The students have set up dozens of tents on the South Lawn of the campus, in front of the iconic Butler Library. They have also set up a makeshift kitchen, and held a teach-in and a film screening. And though Columbia administrators have closed the campus’s gates to outsiders, hundreds of students and others rallied with the protesters inside and outside of the school, overnight and through the morning.
“They can threaten us all they want with the police, but at the end of the day, it’s only going to lead to more mobilization,” said Maryam Alwan, a senior and pro-Palestinian organizer on campus, speaking from the tent encampment.
The escalation is a sharp challenge to Columbia’s president, Nemat Shafik, who largely conceded in a hearing before the House Committee on Education and the Workforce on Wednesday that she felt some of the common chants at pro-Palestinian protests were antisemitic. It underscores the difficulty that she and other college presidents are facing as they try to strike a balance between supporting the free speech rights of some students and protecting other students from statements academic leaders say are discriminatory and hateful.

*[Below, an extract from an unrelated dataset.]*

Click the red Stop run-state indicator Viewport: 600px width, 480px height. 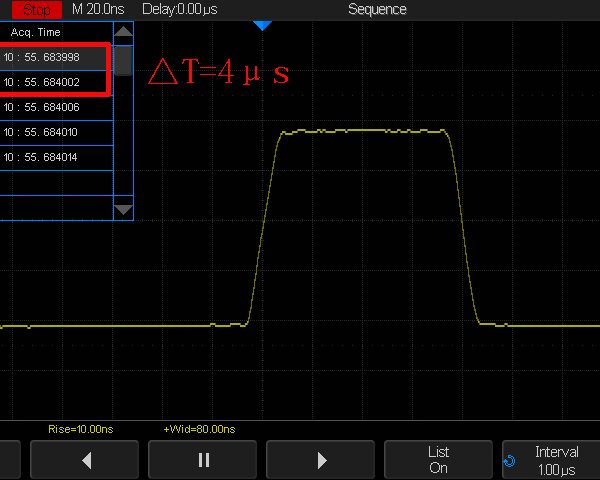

“Trying to reconcile the free speech rights of those who want to protest and the rights of Jewish students to be in an environment free of harassment or discrimination has been the central challenge on our campus,” Ms. Shafik told members of Congress on Wednesday.
Etched into Columbia’s history is the brutal police crackdown its administrators authorized in 1968 against student protesters who were occupying academic buildings. The fallout of the violence tarnished the school’s reputation and led it to institute reforms in favor of student activism.
Now, the university points proudly to that activism as one of the hallmarks of its culture, and markets it to prospective students.
But in recent months, the school’s leadership has taken a number of steps to restrict protests and has disciplined dozens of students who it says have broken the rules. Columbia has hired external security firms and brought the police to campus for the first time in decades.
During her testimony, Ms. Shafik said she had been frustrated “that Columbia’s policies and structures were sometimes unable to meet the moment,” and said the university had updated many of them. Some of those changes include limiting protests to certain times of day and to designated spots on campus.
“This approach allows for fewer limits on speech — usually a desirable value at a university — because those who don’t want to hear what is being said need not listen,” Ms. Shafik wrote in an opinion piece for The Wall Street Journal this week.
As Ms. Shafik was testifying in Congress, Columbia administrators warned the students in the encampment that they would face immediate suspension if they did not disperse. Administrators sent in trained delegates to speak with students in an attempt to de-escalate the showdown.
The police had not arrested anyone on campus as of Thursday morning. Three Barnard students at the encampment, however, received word by email that they had been suspended, protesters said.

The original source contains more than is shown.